======== Entries shown
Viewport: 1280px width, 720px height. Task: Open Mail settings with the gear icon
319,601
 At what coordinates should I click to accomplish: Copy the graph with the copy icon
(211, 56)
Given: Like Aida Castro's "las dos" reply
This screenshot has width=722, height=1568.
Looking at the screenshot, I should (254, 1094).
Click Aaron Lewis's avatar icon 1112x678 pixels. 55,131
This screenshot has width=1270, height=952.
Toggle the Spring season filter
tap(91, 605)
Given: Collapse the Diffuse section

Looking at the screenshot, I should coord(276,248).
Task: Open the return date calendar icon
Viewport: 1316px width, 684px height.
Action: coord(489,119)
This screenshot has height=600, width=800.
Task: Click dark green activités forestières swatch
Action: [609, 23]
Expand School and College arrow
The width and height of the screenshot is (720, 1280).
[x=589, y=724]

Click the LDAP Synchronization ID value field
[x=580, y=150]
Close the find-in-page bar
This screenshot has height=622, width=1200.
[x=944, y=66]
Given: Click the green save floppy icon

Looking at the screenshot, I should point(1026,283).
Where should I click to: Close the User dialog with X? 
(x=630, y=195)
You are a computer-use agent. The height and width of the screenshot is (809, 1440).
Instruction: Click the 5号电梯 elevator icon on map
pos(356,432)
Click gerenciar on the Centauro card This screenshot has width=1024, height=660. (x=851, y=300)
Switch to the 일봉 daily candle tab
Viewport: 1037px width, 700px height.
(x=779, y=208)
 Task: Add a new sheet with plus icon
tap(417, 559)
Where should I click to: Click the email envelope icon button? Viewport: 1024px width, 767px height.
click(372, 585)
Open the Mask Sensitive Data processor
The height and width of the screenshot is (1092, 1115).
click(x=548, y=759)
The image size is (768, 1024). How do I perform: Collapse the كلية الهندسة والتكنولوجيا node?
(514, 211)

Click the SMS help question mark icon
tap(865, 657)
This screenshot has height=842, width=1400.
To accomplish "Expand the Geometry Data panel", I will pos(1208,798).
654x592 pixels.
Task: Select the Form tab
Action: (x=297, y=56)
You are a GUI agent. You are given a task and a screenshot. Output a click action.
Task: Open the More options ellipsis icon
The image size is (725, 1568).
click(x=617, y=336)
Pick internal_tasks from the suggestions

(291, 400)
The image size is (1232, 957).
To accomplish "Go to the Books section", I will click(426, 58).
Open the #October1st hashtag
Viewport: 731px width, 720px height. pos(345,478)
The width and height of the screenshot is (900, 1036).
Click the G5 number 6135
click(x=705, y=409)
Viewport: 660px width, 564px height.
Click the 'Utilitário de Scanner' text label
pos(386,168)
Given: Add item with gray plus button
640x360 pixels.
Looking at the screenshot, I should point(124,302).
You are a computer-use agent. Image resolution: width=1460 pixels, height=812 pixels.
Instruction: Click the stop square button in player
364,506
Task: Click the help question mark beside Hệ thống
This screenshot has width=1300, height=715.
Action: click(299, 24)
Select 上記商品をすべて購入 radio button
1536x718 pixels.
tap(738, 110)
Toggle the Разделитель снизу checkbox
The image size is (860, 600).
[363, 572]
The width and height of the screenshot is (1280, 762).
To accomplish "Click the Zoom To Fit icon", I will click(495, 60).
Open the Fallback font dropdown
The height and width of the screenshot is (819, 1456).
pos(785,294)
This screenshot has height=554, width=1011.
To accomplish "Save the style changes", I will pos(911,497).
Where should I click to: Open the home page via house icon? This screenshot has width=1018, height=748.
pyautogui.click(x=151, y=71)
================
The expected answer is a number and nothing else: how many lines above include the word "agent".

Response
3